Kalau mendapatkan kepercayaan untuk memimpin, mereka abai akan tanggung jawab. Karena memang mereka sejak awal tidak siap untuk menjadi pemimpin. Apa yang dilakukan bukan apa yang seharusnya mereka kerjakan. Foya-foya, bagi-bagi proyek, atau kemunduran dalam pemerintahan. Jelas karena ketidaksiapan. Sengkuni tidak pernah menyiapkan Kurawa untuk memimpin, namun berkuasa.
Energi negatif. Apa yang dibawa oleh Sengkuni adalah luka batin. Pencarian kompensasi atas luka itu adalah energi negatif. Nah Kurawa menjadi alat-alatnya yang paling efektif untuk membangun citra dirinya yang terkoyak itu. eksistensi dengan menularkan ilmu ngawur, ugal-ugalan, dan haus kuasa itu adalah energi negatif.

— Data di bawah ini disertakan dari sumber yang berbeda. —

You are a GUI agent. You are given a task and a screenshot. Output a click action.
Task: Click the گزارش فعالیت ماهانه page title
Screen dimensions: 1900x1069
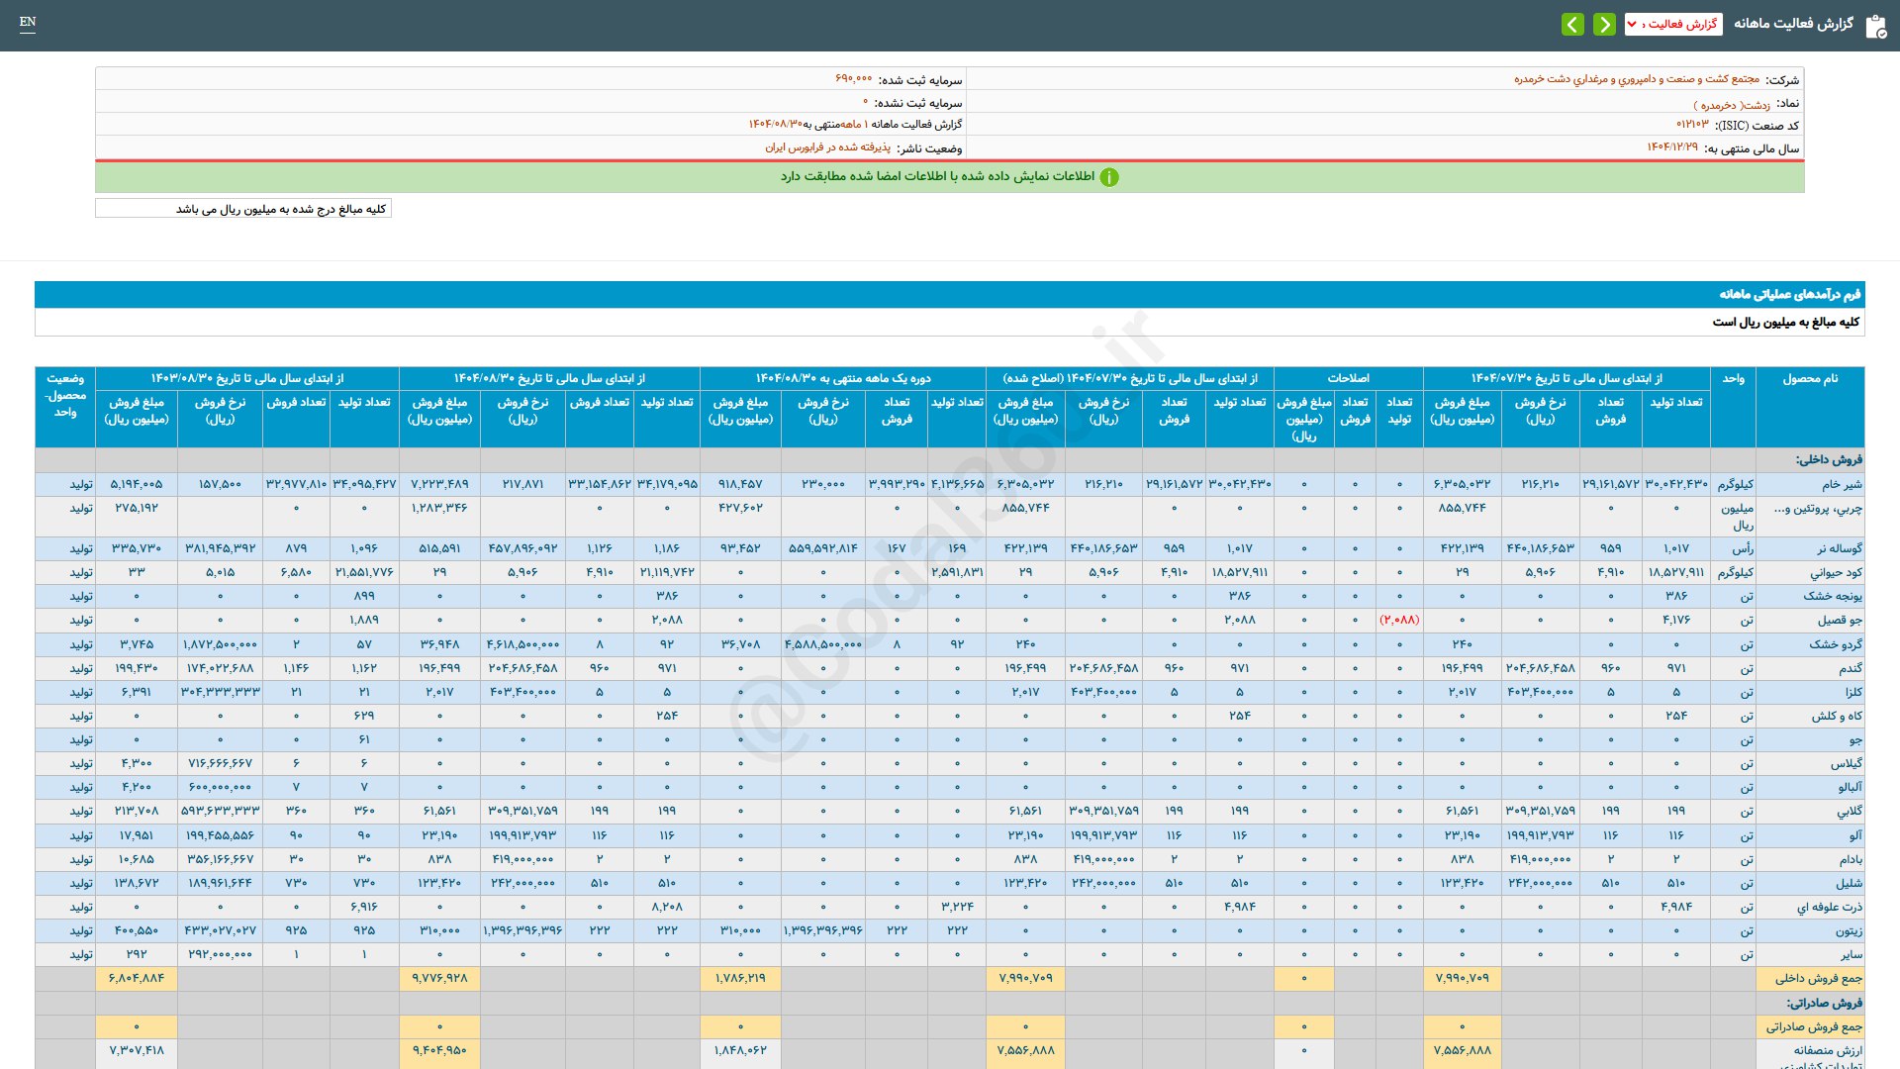[x=1792, y=24]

Pendidikan ala Sengkuni itu kepuasan batin atas luka jiwanya, bukan kebaikan secara obyektif, namun apa yang ia yakini sesuai dengan jiwa luka dan kecilnya itu. Ciri itu bisa dilihat, tidak mendengarkan selain kata Sengkuni. Sengkuni rujukan satu-satunya, meskipun salah. Tidak ada yang bisa mempengaruhi Kurawa, karena indoktrinasi demikian kuat oleh Sengkuni.
Politikus Sengkuni abad ini, politikus yang menebarkan kecemasan, perilaku menakuti-nakuti, hanya percaya pada kelompoknya saja, pihak luar adalah ancaman dan akan menyerang. Ini jelas khas Sengkunian. Perilaku kerdil sendiri yang diterakan pada pihak lain yang akan menyerang, pertahanan diri yang berlebihan.
Pihak mereka selalu benar dan pihak lain sebagai pelaku kecurangan dan ketidakadilan. Siapakah yang ada dalam barisan Sengkunian? Toh semua pada paham bukan?